Today a friend had to play the surgery waiting room game while her very young granddaughter had open heart surgery. I can’t explain it. Once you have been there, you can’t dissociate from what you know they are experiencing. I mean, you can, but like all things we dissociate from, we eventually have to deal with it in some way or another. I held my breath all day, imagining what the mom and dad must be going through at every passing hour. I watched the page they set up for prayers, waiting for an update, and praying with all I had that my friend wouldn’t be experiencing a tragedy in the middle of all of this chaos. It’s just too much.
The thing is, I didn’t realize I was holding my breath. I didn’t realize the level of anxiety I took on, again, not because I knew the child directly, but because I knew what the wait was like. There is nothing like it. It wasn’t until they said she was out of surgery and recovering in ICU with good vitals, that I found myself in tears, and realized I was literally holding my breath much of the day, waiting. I had dissociated again.

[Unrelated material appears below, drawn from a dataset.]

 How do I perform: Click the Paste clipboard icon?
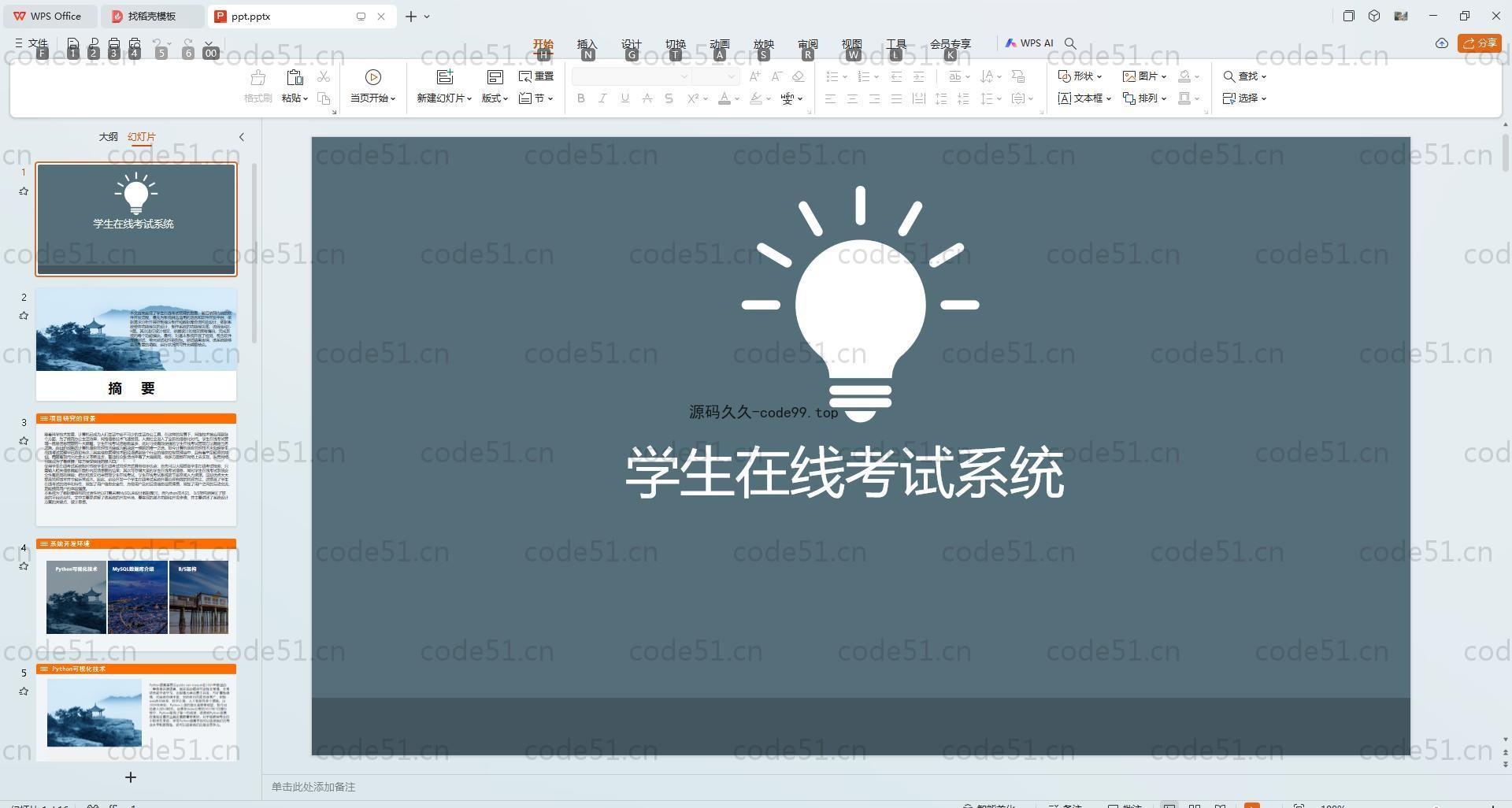(295, 77)
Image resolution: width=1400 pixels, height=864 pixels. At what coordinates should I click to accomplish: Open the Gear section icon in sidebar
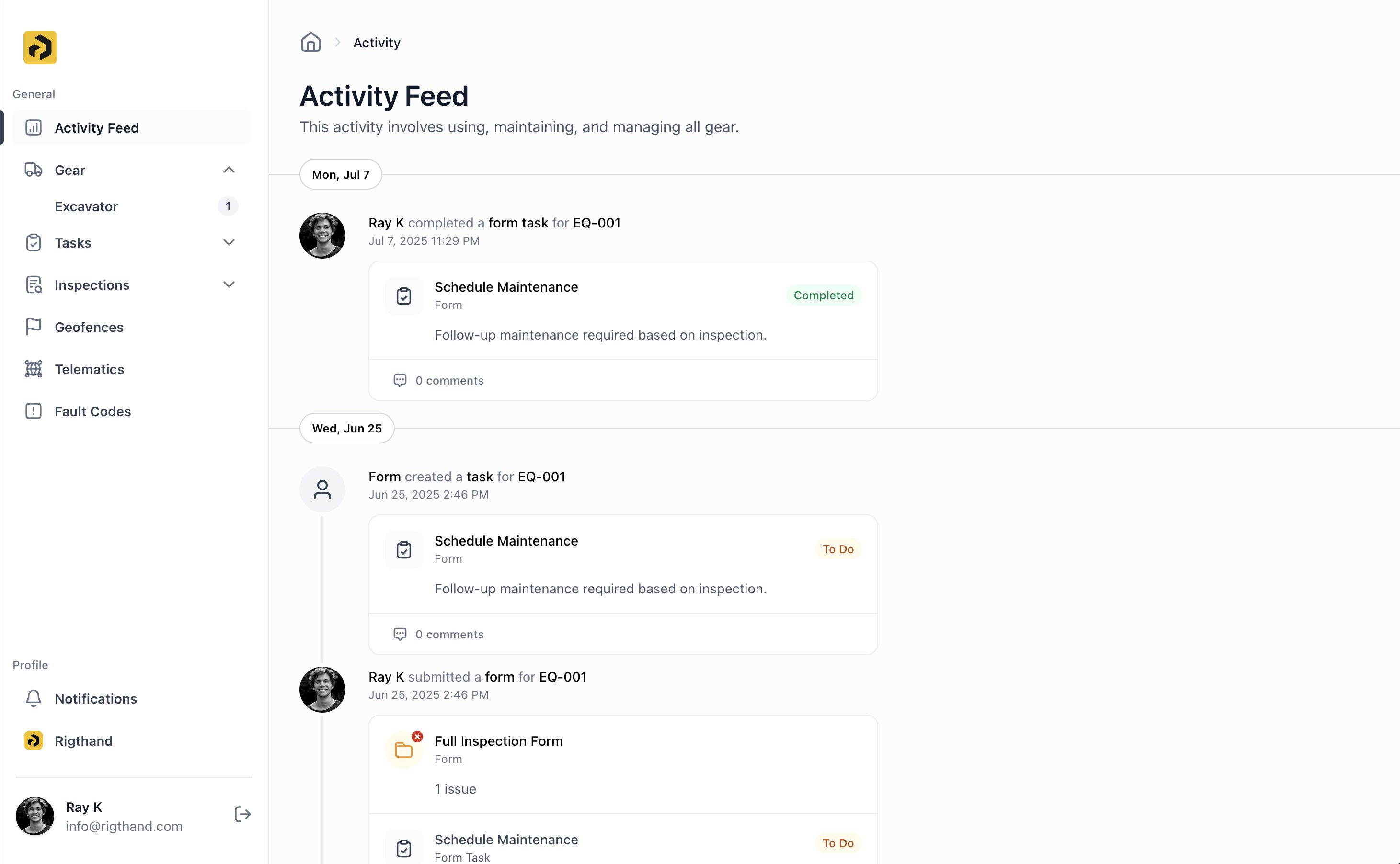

I realized there is a part of me that is still grieving my own experiences. In praying for my friend not to experience a tragic loss, I was reliving the waiting room all over again. It’s truly one of the hardest things to go through. You can do nothing except pray and wait. You can try to distract yourself with social media (wasn’t an option for me 20 years ago), or puzzles, or books… but you’re not really there. I sometimes wish they could just put the family to sleep, also, so we can just to sleep and wake up when it’s over.
But this is the part we, as surviving family members, have to carry. How many times had many of us wished we could have traded places with him, to take on his pain, his stress, and his sadness, even if it only relieved him of a little bit of the weight he was carrying. But we can’t. We can only wait, and pray. It’s hard. We want to be strong for our family member, so we hide our tears, and try to smile a lot. We cried in the car when he couldn’t see us. I cried at work. His daughter cried at school. We all cried all the time, but normally not in front of him.
We can’t carry what is someone else’s to carry, even when it’s too much for them, even when it’s not fair, and even when we desperately want to. Hospice helped me understand this was a need by family members who feel otherwise helpless. Helpless and at the mercy of the doctors, of God, of the nurses, and of anyone who extends some compassion when you need it most.
This… is the part we carry. For those few hours, they get to go to sleep, and wake up when it’s over. We don’t. It’s the only time in their lives that WE are truly the ones carrying the weight of it ALL. WE are told what to expect. WE are told when there is an update. We are told when it’s over, how it went, and even when they’re in recovery. Sometimes when they wake up, it’s a family member who has to task of updating them until the doctor makes it around, unless he had to leave after the surgery. Then it’s 100% on us to deliver the news typically only given to a patient by the doctor. That is a lot. It’s heavy.
But the thing about it is, this is our only chance to do what we want to do. We want to carry some small piece of the horrific journey for them. This is that chance. In the waiting room. The surgical wait. The surgical weight. For just this brief moment, WE can carry the stress for them. Looking at it this way, it was an honor to carry him for those hours. I would have carried many more if given the opportunity.